Introduction
Apache PySpark is an open-source, distributed computing system designed for big data processing and analytics. It provides an interface for programming Apache Spark with the Python programming language.
One of the most important tasks in data processing is reading and writing data to various file formats. In this blog post, we will explore multiple ways to read and write data using PySpark with code examples.
1. Prerequisites
To follow this tutorial, you’ll need to have PySpark installed on your system. You can install PySpark using pip:
pip install pyspark
pip install findspark
2. Initializing Spark Session
Before we dive into reading and writing data, let’s initialize a SparkSession. The SparkSession is the entry point to PySpark and allows you to interact with the data
import findspark
findspark.init()
from pyspark.sql import SparkSession
spark = SparkSession.builder \
.appName("Read and Write Data Using PySpark") \
.getOrCreate()
3. Create a PySpark DataFrame
Creating a DataFrame from a Python list of dictionaries:
data = [("Alice", 34), ("Bob", 45), ("Cathy", 29)]
columns = ["Name", "Age"]
df = spark.createDataFrame(data, columns)
df.show()
+-----+---+
| Name|Age|
+-----+---+
|Alice| 34|
| Bob| 45|
|Cathy| 29|
+-----+---+
4. Reading and Writing CSV Files
To read a CSV file using PySpark, you can use the read.csv() method:
csv_file = "path/to/your/csv/file.csv"
df_csv = spark.read.csv(csv_file, header=True, inferSchema=True)
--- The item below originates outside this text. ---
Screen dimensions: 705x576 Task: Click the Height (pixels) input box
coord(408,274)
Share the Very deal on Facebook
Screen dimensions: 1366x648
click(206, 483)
Now that you have your data in a DataFrame, you can write it back to a CSV file using the write.csv() method:
output_path = "path/to/output/csv/file.csv"
df_csv.write.csv(output_path, header=True, mode="overwrite")
5. Reading and Writing JSON Files
To read a JSON file using PySpark, you can use the read.json() method:
json_file = "path/to/your/json/file.json"
df_json = spark.read.json(json_file)
You can write the data back to a JSON file using the write.json() method:
output_path = "path/to/output/json/file.json"
df_json.write.json(output_path, mode="overwrite")
6. Reading and Writing Parquet Files
To read a Parquet file using PySpark, you can use the read.parquet() method:
parquet_file = "path/to/your/parquet/file.parquet"
df_parquet = spark.read.parquet(parquet_file)
To write the data back to a Parquet file, use the write.parquet() method:
output_path = "path/to/output/parquet/file.parquet"
df_parquet.write.parquet(output_path, mode="overwrite")
7. Creating a SQL Table in PySpark
We’ll create a sample DataFrame using a list of dictionaries and register the DataFrame as a temporary SQL table to perform SQL operations
data = [
{"name": "Alice", "age": 30, "city": "New York"},
{"name": "Bob", "age": 25, "city": "San Francisco"},
{"name": "Charlie", "age": 35, "city": "Los Angeles"}
]
df = spark.createDataFrame(data)
df.createOrReplaceTempView("people")
query = "SELECT * FROM people WHERE age >= 30"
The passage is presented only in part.